====== Exercise data

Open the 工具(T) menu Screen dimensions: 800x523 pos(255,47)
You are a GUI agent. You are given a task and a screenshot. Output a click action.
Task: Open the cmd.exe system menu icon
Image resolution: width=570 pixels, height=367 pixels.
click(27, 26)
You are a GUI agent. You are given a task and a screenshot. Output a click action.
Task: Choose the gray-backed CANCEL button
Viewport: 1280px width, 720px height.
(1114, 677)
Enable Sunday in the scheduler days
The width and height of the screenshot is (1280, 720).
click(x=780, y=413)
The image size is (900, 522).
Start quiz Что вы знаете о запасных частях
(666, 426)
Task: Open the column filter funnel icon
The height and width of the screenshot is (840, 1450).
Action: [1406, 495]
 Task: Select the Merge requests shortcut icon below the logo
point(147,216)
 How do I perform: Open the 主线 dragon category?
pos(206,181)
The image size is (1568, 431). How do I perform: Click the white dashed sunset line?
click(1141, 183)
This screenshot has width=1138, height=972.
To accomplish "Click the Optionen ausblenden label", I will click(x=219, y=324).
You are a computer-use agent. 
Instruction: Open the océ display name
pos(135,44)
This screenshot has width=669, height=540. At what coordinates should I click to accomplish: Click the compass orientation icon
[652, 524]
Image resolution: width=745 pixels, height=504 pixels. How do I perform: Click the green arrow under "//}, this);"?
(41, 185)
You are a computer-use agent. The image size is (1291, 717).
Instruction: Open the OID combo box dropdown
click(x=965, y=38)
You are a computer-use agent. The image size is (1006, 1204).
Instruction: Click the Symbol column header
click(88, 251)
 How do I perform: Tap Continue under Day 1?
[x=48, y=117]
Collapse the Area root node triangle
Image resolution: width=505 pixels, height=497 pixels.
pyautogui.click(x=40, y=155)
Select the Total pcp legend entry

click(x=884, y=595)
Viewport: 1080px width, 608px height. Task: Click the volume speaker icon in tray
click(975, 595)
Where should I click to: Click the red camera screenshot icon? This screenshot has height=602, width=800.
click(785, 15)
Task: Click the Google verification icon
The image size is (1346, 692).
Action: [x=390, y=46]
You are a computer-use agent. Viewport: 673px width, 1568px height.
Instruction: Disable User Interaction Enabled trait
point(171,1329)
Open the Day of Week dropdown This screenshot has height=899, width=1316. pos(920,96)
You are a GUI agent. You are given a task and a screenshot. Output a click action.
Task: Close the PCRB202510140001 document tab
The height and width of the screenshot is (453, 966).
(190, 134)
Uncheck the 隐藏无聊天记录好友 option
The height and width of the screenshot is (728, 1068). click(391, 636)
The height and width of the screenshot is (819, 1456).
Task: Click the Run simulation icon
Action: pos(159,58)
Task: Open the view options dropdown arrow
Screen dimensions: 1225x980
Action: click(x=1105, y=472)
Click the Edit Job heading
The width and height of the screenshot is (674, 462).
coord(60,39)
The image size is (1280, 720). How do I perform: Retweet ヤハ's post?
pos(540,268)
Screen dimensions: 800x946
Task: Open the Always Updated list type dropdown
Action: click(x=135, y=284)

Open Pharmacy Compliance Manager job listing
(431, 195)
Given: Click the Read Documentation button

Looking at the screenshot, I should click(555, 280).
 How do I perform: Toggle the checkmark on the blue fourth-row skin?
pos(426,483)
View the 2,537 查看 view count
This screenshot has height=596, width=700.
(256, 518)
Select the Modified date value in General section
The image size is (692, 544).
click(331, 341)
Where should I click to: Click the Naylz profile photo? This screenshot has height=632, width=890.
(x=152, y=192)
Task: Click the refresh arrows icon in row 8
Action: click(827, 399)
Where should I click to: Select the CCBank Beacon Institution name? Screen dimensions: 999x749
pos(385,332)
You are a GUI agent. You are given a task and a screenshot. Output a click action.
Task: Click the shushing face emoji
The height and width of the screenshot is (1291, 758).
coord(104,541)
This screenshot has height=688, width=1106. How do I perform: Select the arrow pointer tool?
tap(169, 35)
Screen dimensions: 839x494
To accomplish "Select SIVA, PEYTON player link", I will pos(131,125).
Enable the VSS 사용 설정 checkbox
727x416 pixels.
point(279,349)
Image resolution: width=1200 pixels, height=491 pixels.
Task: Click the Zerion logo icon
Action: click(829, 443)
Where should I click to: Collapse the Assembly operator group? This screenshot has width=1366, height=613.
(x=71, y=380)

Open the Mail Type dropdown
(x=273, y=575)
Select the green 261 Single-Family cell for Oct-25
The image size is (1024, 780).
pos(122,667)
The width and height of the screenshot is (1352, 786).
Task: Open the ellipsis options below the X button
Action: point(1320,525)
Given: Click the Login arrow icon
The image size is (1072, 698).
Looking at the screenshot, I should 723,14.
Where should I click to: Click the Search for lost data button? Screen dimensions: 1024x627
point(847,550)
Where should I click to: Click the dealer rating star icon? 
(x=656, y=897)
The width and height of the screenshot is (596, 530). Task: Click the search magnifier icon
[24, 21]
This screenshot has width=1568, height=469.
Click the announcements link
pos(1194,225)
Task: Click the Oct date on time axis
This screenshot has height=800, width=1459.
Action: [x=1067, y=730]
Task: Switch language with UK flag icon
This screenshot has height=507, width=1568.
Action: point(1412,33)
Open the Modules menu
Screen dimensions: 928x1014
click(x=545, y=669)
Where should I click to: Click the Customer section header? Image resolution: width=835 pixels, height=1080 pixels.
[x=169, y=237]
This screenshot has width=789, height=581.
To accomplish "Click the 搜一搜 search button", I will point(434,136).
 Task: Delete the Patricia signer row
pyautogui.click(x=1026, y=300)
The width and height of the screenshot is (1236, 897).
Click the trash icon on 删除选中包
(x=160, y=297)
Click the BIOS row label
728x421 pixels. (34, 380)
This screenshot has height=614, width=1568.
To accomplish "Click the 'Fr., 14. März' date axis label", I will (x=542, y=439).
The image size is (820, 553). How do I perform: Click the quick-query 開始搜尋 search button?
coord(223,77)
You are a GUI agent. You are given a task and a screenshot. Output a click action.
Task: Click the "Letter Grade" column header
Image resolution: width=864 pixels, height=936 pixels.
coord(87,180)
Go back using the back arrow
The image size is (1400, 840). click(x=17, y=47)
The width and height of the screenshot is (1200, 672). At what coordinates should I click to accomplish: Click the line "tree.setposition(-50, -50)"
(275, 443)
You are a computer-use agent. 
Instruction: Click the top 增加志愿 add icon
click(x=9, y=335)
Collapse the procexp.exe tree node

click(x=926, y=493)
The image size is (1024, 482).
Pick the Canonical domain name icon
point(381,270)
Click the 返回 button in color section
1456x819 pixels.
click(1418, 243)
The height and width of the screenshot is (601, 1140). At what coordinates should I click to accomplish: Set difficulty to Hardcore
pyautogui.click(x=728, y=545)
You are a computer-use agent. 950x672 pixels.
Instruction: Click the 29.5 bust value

============

Task objective:
In this exercise, repeat the entries above verbatim.

Exercise answer:
Open the 工具(T) menu Screen dimensions: 800x523 pos(255,47)
You are a GUI agent. You are given a task and a screenshot. Output a click action.
Task: Open the cmd.exe system menu icon
Image resolution: width=570 pixels, height=367 pixels.
click(27, 26)
You are a GUI agent. You are given a task and a screenshot. Output a click action.
Task: Choose the gray-backed CANCEL button
Viewport: 1280px width, 720px height.
(1114, 677)
Enable Sunday in the scheduler days
The width and height of the screenshot is (1280, 720).
click(x=780, y=413)
The image size is (900, 522).
Start quiz Что вы знаете о запасных частях
(666, 426)
Task: Open the column filter funnel icon
The height and width of the screenshot is (840, 1450).
Action: [1406, 495]
 Task: Select the Merge requests shortcut icon below the logo
point(147,216)
 How do I perform: Open the 主线 dragon category?
pos(206,181)
The image size is (1568, 431). How do I perform: Click the white dashed sunset line?
click(1141, 183)
This screenshot has width=1138, height=972.
To accomplish "Click the Optionen ausblenden label", I will click(x=219, y=324).
You are a computer-use agent. 
Instruction: Open the océ display name
pos(135,44)
This screenshot has width=669, height=540. At what coordinates should I click to accomplish: Click the compass orientation icon
[652, 524]
Image resolution: width=745 pixels, height=504 pixels. How do I perform: Click the green arrow under "//}, this);"?
(41, 185)
You are a computer-use agent. The image size is (1291, 717).
Instruction: Open the OID combo box dropdown
click(x=965, y=38)
You are a computer-use agent. The image size is (1006, 1204).
Instruction: Click the Symbol column header
click(88, 251)
 How do I perform: Tap Continue under Day 1?
[x=48, y=117]
Collapse the Area root node triangle
Image resolution: width=505 pixels, height=497 pixels.
pyautogui.click(x=40, y=155)
Select the Total pcp legend entry

click(x=884, y=595)
Viewport: 1080px width, 608px height. Task: Click the volume speaker icon in tray
click(975, 595)
Where should I click to: Click the red camera screenshot icon? This screenshot has height=602, width=800.
click(785, 15)
Task: Click the Google verification icon
The image size is (1346, 692).
Action: [x=390, y=46]
You are a computer-use agent. Viewport: 673px width, 1568px height.
Instruction: Disable User Interaction Enabled trait
point(171,1329)
Open the Day of Week dropdown This screenshot has height=899, width=1316. pos(920,96)
You are a GUI agent. You are given a task and a screenshot. Output a click action.
Task: Close the PCRB202510140001 document tab
The height and width of the screenshot is (453, 966).
(190, 134)
Uncheck the 隐藏无聊天记录好友 option
The height and width of the screenshot is (728, 1068). click(391, 636)
The height and width of the screenshot is (819, 1456).
Task: Click the Run simulation icon
Action: pos(159,58)
Task: Open the view options dropdown arrow
Screen dimensions: 1225x980
Action: click(x=1105, y=472)
Click the Edit Job heading
The width and height of the screenshot is (674, 462).
coord(60,39)
The image size is (1280, 720). How do I perform: Retweet ヤハ's post?
pos(540,268)
Screen dimensions: 800x946
Task: Open the Always Updated list type dropdown
Action: click(x=135, y=284)

Open Pharmacy Compliance Manager job listing
(431, 195)
Given: Click the Read Documentation button

Looking at the screenshot, I should click(555, 280).
 How do I perform: Toggle the checkmark on the blue fourth-row skin?
pos(426,483)
View the 2,537 查看 view count
This screenshot has height=596, width=700.
(256, 518)
Select the Modified date value in General section
The image size is (692, 544).
click(331, 341)
Where should I click to: Click the Naylz profile photo? This screenshot has height=632, width=890.
(x=152, y=192)
Task: Click the refresh arrows icon in row 8
Action: click(827, 399)
Where should I click to: Select the CCBank Beacon Institution name? Screen dimensions: 999x749
pos(385,332)
You are a GUI agent. You are given a task and a screenshot. Output a click action.
Task: Click the shushing face emoji
The height and width of the screenshot is (1291, 758).
coord(104,541)
This screenshot has height=688, width=1106. How do I perform: Select the arrow pointer tool?
tap(169, 35)
Screen dimensions: 839x494
To accomplish "Select SIVA, PEYTON player link", I will pos(131,125).
Enable the VSS 사용 설정 checkbox
727x416 pixels.
point(279,349)
Image resolution: width=1200 pixels, height=491 pixels.
Task: Click the Zerion logo icon
Action: click(829, 443)
Where should I click to: Collapse the Assembly operator group? This screenshot has width=1366, height=613.
(x=71, y=380)

Open the Mail Type dropdown
(x=273, y=575)
Select the green 261 Single-Family cell for Oct-25
The image size is (1024, 780).
pos(122,667)
The width and height of the screenshot is (1352, 786).
Task: Open the ellipsis options below the X button
Action: point(1320,525)
Given: Click the Login arrow icon
The image size is (1072, 698).
Looking at the screenshot, I should 723,14.
Where should I click to: Click the Search for lost data button? Screen dimensions: 1024x627
point(847,550)
Where should I click to: Click the dealer rating star icon? 
(x=656, y=897)
The width and height of the screenshot is (596, 530). Task: Click the search magnifier icon
[24, 21]
This screenshot has width=1568, height=469.
Click the announcements link
pos(1194,225)
Task: Click the Oct date on time axis
This screenshot has height=800, width=1459.
Action: [x=1067, y=730]
Task: Switch language with UK flag icon
This screenshot has height=507, width=1568.
Action: point(1412,33)
Open the Modules menu
Screen dimensions: 928x1014
click(x=545, y=669)
Where should I click to: Click the Customer section header? Image resolution: width=835 pixels, height=1080 pixels.
[x=169, y=237]
This screenshot has width=789, height=581.
To accomplish "Click the 搜一搜 search button", I will point(434,136).
 Task: Delete the Patricia signer row
pyautogui.click(x=1026, y=300)
The width and height of the screenshot is (1236, 897).
Click the trash icon on 删除选中包
(x=160, y=297)
Click the BIOS row label
728x421 pixels. (34, 380)
This screenshot has height=614, width=1568.
To accomplish "Click the 'Fr., 14. März' date axis label", I will (x=542, y=439).
The image size is (820, 553). How do I perform: Click the quick-query 開始搜尋 search button?
coord(223,77)
You are a GUI agent. You are given a task and a screenshot. Output a click action.
Task: Click the "Letter Grade" column header
Image resolution: width=864 pixels, height=936 pixels.
coord(87,180)
Go back using the back arrow
The image size is (1400, 840). click(x=17, y=47)
The width and height of the screenshot is (1200, 672). At what coordinates should I click to accomplish: Click the line "tree.setposition(-50, -50)"
(275, 443)
You are a computer-use agent. 
Instruction: Click the top 增加志愿 add icon
click(x=9, y=335)
Collapse the procexp.exe tree node

click(x=926, y=493)
The image size is (1024, 482).
Pick the Canonical domain name icon
point(381,270)
Click the 返回 button in color section
1456x819 pixels.
click(1418, 243)
The height and width of the screenshot is (601, 1140). At what coordinates should I click to accomplish: Set difficulty to Hardcore
pyautogui.click(x=728, y=545)
You are a computer-use agent. 950x672 pixels.
Instruction: Click the 29.5 bust value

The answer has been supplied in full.